LISTED ENTRIES START

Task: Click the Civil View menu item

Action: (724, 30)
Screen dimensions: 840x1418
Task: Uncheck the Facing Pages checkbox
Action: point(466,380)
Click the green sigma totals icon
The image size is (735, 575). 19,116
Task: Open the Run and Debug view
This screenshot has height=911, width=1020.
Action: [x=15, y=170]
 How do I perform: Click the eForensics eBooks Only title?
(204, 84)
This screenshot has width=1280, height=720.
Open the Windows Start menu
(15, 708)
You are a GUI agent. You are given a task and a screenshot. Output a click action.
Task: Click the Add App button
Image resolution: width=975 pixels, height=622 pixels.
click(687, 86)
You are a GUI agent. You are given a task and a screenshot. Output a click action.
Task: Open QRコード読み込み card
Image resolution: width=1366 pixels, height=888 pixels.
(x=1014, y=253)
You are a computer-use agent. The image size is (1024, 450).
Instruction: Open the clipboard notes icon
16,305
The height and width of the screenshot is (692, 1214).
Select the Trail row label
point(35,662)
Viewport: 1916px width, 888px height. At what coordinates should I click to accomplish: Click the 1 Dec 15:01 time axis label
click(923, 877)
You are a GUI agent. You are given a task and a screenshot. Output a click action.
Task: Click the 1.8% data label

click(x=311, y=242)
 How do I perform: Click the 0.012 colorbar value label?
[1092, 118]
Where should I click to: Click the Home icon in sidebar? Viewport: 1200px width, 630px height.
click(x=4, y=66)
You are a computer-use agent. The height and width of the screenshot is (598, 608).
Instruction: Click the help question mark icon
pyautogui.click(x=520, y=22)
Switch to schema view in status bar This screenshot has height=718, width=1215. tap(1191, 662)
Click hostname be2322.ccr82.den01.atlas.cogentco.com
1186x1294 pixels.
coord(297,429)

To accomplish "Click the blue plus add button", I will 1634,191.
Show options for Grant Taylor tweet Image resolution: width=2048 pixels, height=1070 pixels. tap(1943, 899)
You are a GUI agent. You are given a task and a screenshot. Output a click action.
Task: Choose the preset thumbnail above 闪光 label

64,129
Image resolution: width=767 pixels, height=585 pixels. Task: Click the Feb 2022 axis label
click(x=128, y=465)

LISTED ENTRIES END

• [WORK REQUIRED]
Give the count of lines in the entries above that hold the word "button", with no other words.

• [SOLUTION TO THE PROBLEM]
2